Word for word, copy all the data and drop the pictures.

[Data records Boundary: Start]

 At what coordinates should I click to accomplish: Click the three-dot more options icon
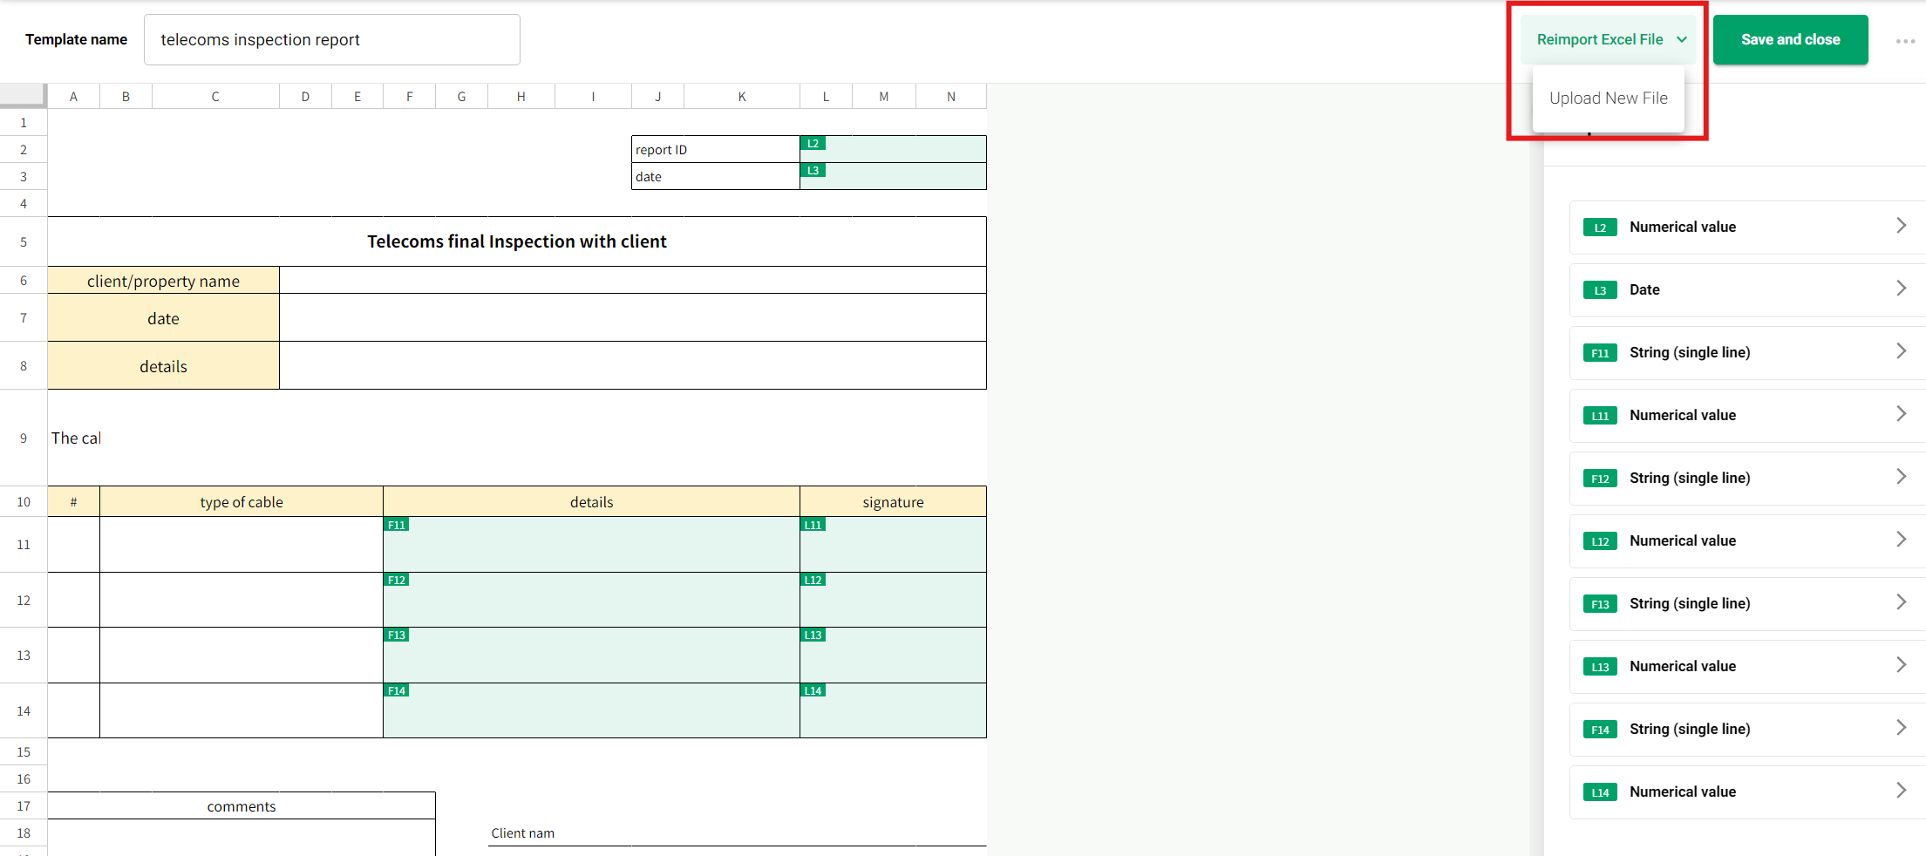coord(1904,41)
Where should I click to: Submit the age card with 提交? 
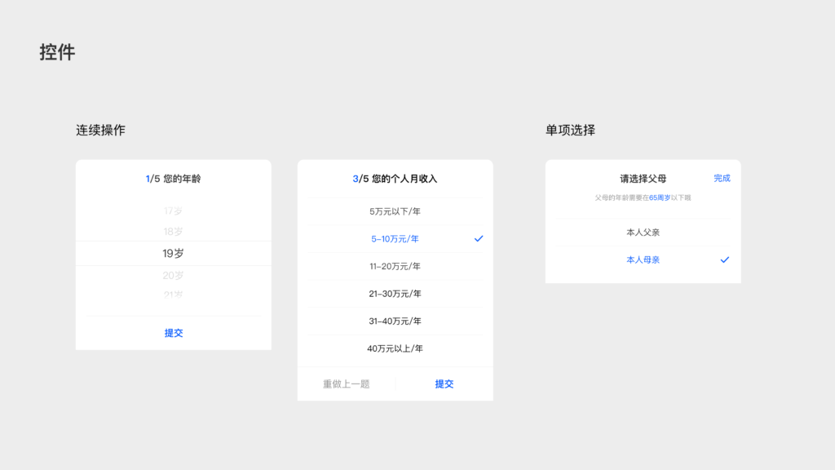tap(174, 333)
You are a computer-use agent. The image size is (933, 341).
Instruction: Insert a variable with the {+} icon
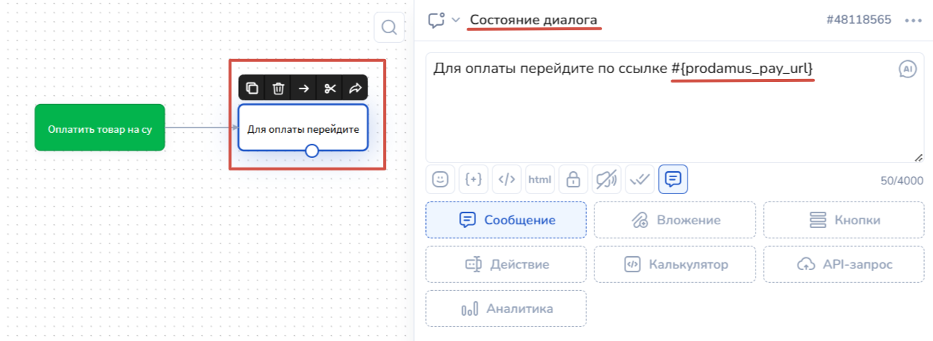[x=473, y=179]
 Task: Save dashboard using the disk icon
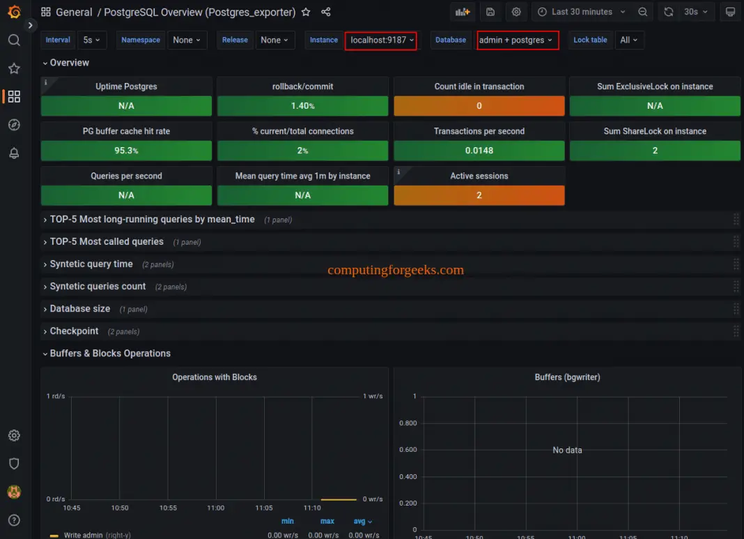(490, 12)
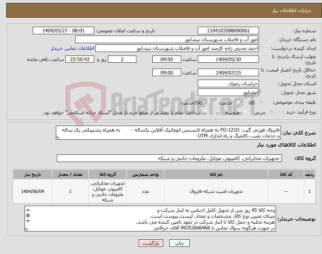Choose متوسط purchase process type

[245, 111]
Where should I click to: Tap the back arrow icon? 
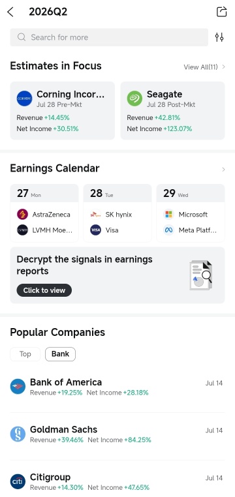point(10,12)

[Data records Boundary: End]

_Solution_:
 At what coordinates should I click to accomplish: Click the three-dot more options icon
coord(1904,41)
Where should I click to: Submit the age card with 提交? 
tap(174, 333)
You are a computer-use agent. The image size is (933, 341).
Instruction: Insert a variable with the {+} icon
[x=473, y=179]
 Task: Save dashboard using the disk icon
(490, 12)
Choose متوسط purchase process type

[245, 111]
Where should I click to: Tap the back arrow icon? 
point(10,12)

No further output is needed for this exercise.